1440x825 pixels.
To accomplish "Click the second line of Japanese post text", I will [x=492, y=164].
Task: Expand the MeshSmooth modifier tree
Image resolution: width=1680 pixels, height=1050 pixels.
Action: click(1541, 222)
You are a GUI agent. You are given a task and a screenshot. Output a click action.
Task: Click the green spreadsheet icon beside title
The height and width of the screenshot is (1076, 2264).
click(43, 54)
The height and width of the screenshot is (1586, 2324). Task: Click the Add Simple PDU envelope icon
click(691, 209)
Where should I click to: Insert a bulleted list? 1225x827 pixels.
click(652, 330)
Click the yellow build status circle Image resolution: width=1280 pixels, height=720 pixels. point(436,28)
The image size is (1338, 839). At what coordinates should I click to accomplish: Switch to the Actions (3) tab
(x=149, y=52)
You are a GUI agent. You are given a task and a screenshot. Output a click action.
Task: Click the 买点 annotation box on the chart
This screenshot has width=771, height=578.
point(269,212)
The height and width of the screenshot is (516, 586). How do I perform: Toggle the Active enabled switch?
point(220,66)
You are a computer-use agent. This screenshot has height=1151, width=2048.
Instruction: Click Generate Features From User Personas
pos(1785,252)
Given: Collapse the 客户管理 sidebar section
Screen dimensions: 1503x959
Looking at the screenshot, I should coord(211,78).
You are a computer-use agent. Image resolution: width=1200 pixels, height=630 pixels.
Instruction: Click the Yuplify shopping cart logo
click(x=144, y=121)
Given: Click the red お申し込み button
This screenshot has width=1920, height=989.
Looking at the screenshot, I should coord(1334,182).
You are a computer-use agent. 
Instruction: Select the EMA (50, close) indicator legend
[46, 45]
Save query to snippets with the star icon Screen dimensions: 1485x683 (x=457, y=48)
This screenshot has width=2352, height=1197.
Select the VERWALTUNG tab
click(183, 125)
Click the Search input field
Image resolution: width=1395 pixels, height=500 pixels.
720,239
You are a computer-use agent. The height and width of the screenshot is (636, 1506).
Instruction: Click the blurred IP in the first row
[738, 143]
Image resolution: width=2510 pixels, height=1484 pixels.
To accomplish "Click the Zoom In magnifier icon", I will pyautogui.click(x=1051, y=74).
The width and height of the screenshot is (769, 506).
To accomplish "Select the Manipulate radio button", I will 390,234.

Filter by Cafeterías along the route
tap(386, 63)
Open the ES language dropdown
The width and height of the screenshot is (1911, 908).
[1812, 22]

Given exercise: Reproduce all of the rows above verbatim, line for line.

Response:
1440x825 pixels.
To accomplish "Click the second line of Japanese post text", I will [x=492, y=164].
Task: Expand the MeshSmooth modifier tree
Image resolution: width=1680 pixels, height=1050 pixels.
Action: click(1541, 222)
You are a GUI agent. You are given a task and a screenshot. Output a click action.
Task: Click the green spreadsheet icon beside title
The height and width of the screenshot is (1076, 2264).
click(43, 54)
The height and width of the screenshot is (1586, 2324). Task: Click the Add Simple PDU envelope icon
click(691, 209)
Where should I click to: Insert a bulleted list? 1225x827 pixels.
click(652, 330)
Click the yellow build status circle Image resolution: width=1280 pixels, height=720 pixels. point(436,28)
The image size is (1338, 839). At what coordinates should I click to accomplish: Switch to the Actions (3) tab
(x=149, y=52)
You are a GUI agent. You are given a task and a screenshot. Output a click action.
Task: Click the 买点 annotation box on the chart
This screenshot has width=771, height=578.
point(269,212)
The height and width of the screenshot is (516, 586). How do I perform: Toggle the Active enabled switch?
point(220,66)
You are a computer-use agent. This screenshot has height=1151, width=2048.
Instruction: Click Generate Features From User Personas
pos(1785,252)
Given: Collapse the 客户管理 sidebar section
Screen dimensions: 1503x959
Looking at the screenshot, I should coord(211,78).
You are a computer-use agent. Image resolution: width=1200 pixels, height=630 pixels.
Instruction: Click the Yuplify shopping cart logo
click(x=144, y=121)
Given: Click the red お申し込み button
This screenshot has width=1920, height=989.
Looking at the screenshot, I should coord(1334,182).
You are a computer-use agent. 
Instruction: Select the EMA (50, close) indicator legend
[46, 45]
Save query to snippets with the star icon Screen dimensions: 1485x683 (x=457, y=48)
This screenshot has width=2352, height=1197.
Select the VERWALTUNG tab
click(183, 125)
Click the Search input field
Image resolution: width=1395 pixels, height=500 pixels.
720,239
You are a computer-use agent. The height and width of the screenshot is (636, 1506).
Instruction: Click the blurred IP in the first row
[738, 143]
Image resolution: width=2510 pixels, height=1484 pixels.
To accomplish "Click the Zoom In magnifier icon", I will pyautogui.click(x=1051, y=74).
The width and height of the screenshot is (769, 506).
To accomplish "Select the Manipulate radio button", I will 390,234.

Filter by Cafeterías along the route
tap(386, 63)
Open the ES language dropdown
The width and height of the screenshot is (1911, 908).
[1812, 22]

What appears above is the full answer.